Assignment: Below are entries; count each line that holds the word "Select" and report the number without any other words.
Segment Start: Source records
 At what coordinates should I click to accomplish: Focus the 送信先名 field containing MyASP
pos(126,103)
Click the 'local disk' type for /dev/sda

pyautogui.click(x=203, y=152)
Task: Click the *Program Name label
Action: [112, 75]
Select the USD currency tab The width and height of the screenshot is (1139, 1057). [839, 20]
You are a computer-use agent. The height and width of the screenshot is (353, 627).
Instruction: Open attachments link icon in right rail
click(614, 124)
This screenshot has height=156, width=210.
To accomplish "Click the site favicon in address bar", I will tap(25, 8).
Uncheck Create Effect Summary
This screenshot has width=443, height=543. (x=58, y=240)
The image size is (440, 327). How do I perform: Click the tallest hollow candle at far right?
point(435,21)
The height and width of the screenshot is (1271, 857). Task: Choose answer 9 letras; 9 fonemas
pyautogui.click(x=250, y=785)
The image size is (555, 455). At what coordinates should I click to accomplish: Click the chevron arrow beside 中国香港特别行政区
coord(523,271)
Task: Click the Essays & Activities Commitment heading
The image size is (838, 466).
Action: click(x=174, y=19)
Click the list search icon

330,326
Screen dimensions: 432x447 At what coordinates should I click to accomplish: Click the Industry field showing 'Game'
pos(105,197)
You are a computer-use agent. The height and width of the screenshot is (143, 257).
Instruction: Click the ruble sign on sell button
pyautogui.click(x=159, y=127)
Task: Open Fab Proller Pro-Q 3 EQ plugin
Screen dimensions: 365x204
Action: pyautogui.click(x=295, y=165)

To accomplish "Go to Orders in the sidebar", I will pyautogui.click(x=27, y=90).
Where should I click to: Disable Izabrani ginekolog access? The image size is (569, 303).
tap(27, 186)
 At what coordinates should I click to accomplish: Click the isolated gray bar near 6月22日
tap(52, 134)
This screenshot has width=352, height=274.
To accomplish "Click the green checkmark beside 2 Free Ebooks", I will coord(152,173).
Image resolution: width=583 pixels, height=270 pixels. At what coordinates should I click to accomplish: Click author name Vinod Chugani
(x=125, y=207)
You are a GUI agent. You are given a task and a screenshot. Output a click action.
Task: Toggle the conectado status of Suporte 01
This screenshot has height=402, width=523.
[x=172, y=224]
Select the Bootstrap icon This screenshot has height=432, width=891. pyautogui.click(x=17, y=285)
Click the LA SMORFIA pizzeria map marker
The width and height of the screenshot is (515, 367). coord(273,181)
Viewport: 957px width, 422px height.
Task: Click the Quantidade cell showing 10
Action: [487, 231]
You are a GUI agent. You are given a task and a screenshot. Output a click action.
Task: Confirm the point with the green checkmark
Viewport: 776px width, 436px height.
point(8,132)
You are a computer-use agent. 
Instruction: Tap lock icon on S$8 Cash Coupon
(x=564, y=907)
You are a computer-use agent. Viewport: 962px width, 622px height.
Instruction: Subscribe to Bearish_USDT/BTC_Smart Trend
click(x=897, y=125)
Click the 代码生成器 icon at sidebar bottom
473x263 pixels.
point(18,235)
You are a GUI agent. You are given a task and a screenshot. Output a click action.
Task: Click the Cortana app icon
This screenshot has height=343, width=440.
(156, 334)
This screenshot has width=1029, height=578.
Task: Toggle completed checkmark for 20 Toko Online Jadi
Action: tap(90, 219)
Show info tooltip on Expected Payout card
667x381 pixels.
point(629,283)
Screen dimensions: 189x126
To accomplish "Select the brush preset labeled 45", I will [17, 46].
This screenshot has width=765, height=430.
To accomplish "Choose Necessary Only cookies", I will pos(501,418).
Segment End: Source records
Reply: 3